Dear creepy old man,
Here’s my secret: I don’t treat women as some kind of prize. I don’t belittle an entire table of them by using language comparing them to an elusive sea bass or a troubled airplane or whatever ridiculous metaphor you were going for when you used the word “land.” But if you have a hot son, I’d be more than happy to “land” him in front of you and your wife so you can share in the celebration of my ongoing conquests. P.S. I don’t wear cologne. What you were smelling was probably laundry detergent. You should look into it.


Customs
If you can possibly manage it, avoid customs agents with booshy moostaches. They tend to enjoy their jobs a little too much.

Small world
As we wait for our delayed flight home at the Toronto airport, a picture of an old college friend appears on the international news on the TV monitor hanging above the table where I scarf down a surprisingly good airport sandwich.

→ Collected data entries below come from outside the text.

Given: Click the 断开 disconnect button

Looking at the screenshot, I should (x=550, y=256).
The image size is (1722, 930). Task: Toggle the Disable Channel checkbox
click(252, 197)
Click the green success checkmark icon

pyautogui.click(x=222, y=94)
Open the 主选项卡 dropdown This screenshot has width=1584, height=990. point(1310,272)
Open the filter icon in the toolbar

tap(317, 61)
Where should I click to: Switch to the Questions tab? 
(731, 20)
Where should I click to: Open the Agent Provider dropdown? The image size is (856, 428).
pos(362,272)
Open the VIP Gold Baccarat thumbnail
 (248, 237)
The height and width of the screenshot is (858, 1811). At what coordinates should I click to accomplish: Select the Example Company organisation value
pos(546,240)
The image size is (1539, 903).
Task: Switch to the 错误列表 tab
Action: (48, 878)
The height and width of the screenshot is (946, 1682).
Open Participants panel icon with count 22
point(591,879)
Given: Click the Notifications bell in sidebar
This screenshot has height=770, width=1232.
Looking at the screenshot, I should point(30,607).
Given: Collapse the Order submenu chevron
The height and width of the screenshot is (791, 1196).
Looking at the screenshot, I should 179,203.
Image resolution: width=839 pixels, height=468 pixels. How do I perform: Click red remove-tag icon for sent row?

Amy Jacobson and I had been partners in the University of Iowa’s Old Gold Singers waaaaaay back in the late 1980s, where I often entertained the thought that I was dancing all sexy behind her in her “Le Jazz Hot” solo. If I knew which box my photo albums were packed in, I could probably find an embarrassing photo to scan and post as fluffy-haired proof. She was strikingly beautiful and a little famous for dating Jeff Moe, the pretty-boy media darling of the Iowa basketball team who many of us chorus boys secretly hoped was using Amy as a gateway to meeting us. I’d all but forgotten about Amy until 10 years after graduation when I moved to Chicago and found her reporting nightly on the local NBC affiliate. We’d run into each other a couple times since then—and she’d even spotted me in the crowd as she waved from the NBC-sponsored floats in the gay pride parades over the years.

And now she’s staring down at me from a TV monitor in a Canadian airport. It seems she’s been fired from her job for being caught on tape having a pool party with the husband of a missing woman—a story she’s been covering recently. The tape was “exclusive video” from the Chicago CBS affiliate, which is widely regarded around Chicago as the poor man’s “A Current Affair.” And now the story has been picked up internationally. Most reports make a point to mention the fact that Amy’s wearing a bikini in the video footage, though not one of them describes the pool attire the missing woman’s husband is wearing.

Swag
As the cab pulls up to my house just before midnight, I hear my trendy sunglasses clattering to the floor from somewhere in my carry-on. I pay the driver, grab my glasses and my carry-on and crawl my tired little world-traveler butt toward the house, where the boyfriend greets me with the Best Hug Ever. Once I get in the light, I discover that my trendy sunglasses are safely tucked away in my carry-on, and I am now the proud owner of someone else’s trendy sunglasses as well. I’m gonna put them in the dishwasher before I wear them, though, because they’re covered in greasy facial DNA. But hey! Free sunglasses!